Full STARLIGHT 2 results are scheduled for submission and presentation at a scientific congress in late 2026. If Japan’s regulatory approval follows, the pathway to broader Asian market availability becomes clearer, including potential implications for Korea and other markets where menopause care has historically been undertreated.
There is a broader cultural dimension here. Across much of Asia, the expectation that menopause symptoms are simply to be endured has been more entrenched than in Western contexts. Precision tools with solid local data create the conditions for that expectation to change. Fezolinetant is not the only option, and it is not for everyone. But the fact that it works by addressing a specific, well-characterized mechanism, rather than by suppressing symptoms broadly, makes it a more informative addition to the conversation about what managing menopause actually looks like.
Q. Fezolinetant is already FDA-approved.
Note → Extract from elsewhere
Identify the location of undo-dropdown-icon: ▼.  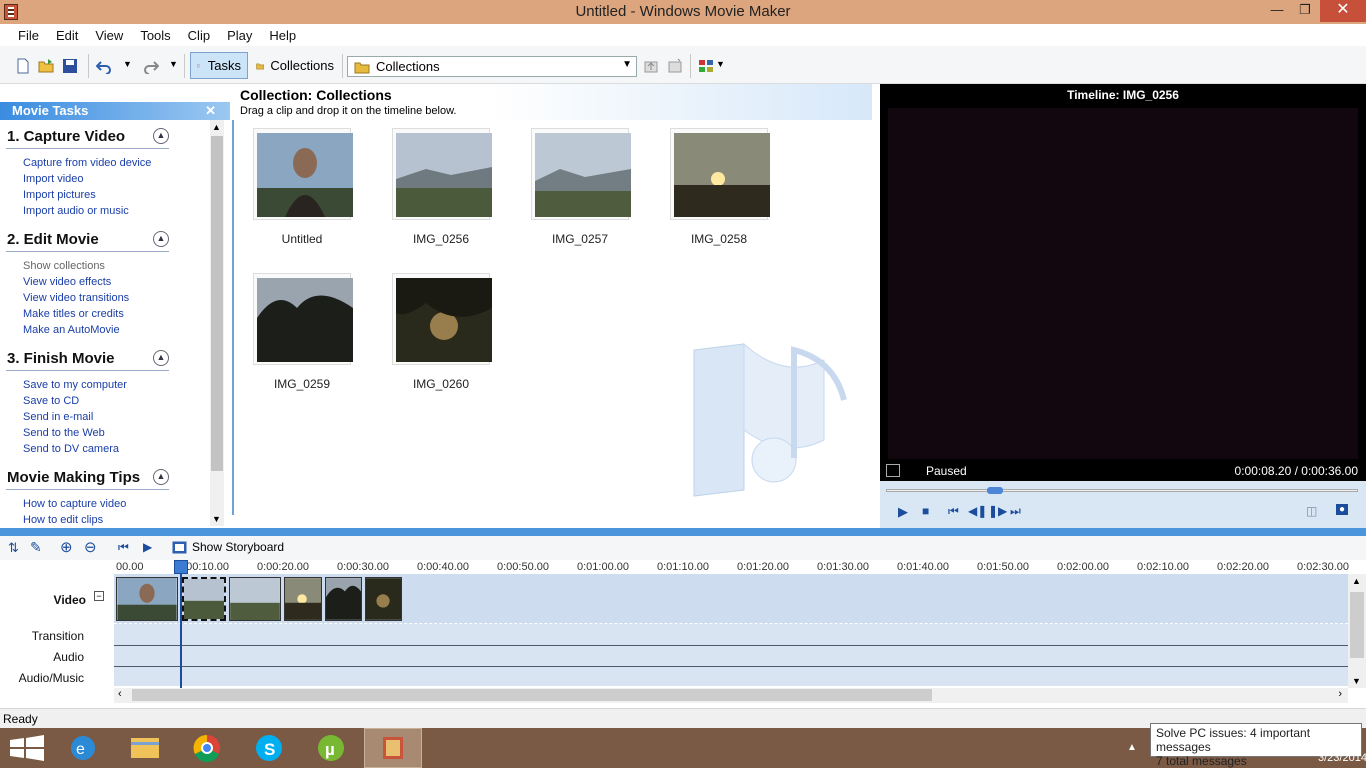
(128, 64).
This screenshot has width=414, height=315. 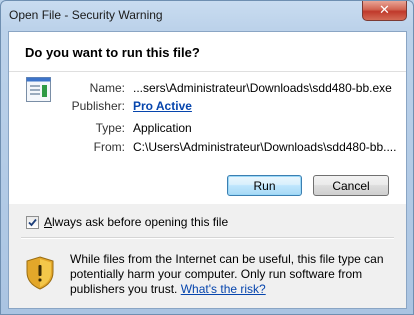 I want to click on title-bar: Open File - Security Warning ✕, so click(x=207, y=16).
Why does Japan need a separate trial?
The FDA approved fezolinetant in May 2023 based on data from predominantly Western populations. Japan’s regulatory authority, like most national agencies, requires independent clinical evidence in its own population before granting approval. STARLIGHT 2’s 410-patient Japanese dataset will form the basis of Astellas’s regulatory submission in Japan.
Q. How is NK3 receptor blocking different from hormone therapy?
Hormone therapy (HRT) works by replenishing estrogen. Fezolinetant works independently of estrogen levels, directly blocking the NK3 receptor signal that KNDy neurons use to trigger the brain’s faulty heat-release response. This makes it suitable for women who cannot use HRT due to breast cancer history, clotting risk, or personal preference.
Q. When does the effect start, and what should I watch for?
Clinical data shows hot flash frequency starts declining within the first week of use, stabilizing by weeks 8 to 12. Because fezolinetant can affect liver enzymes, a liver function test is recommended before starting and periodically during the first nine months. Anyone with liver disease history should discuss this with their doctor before use.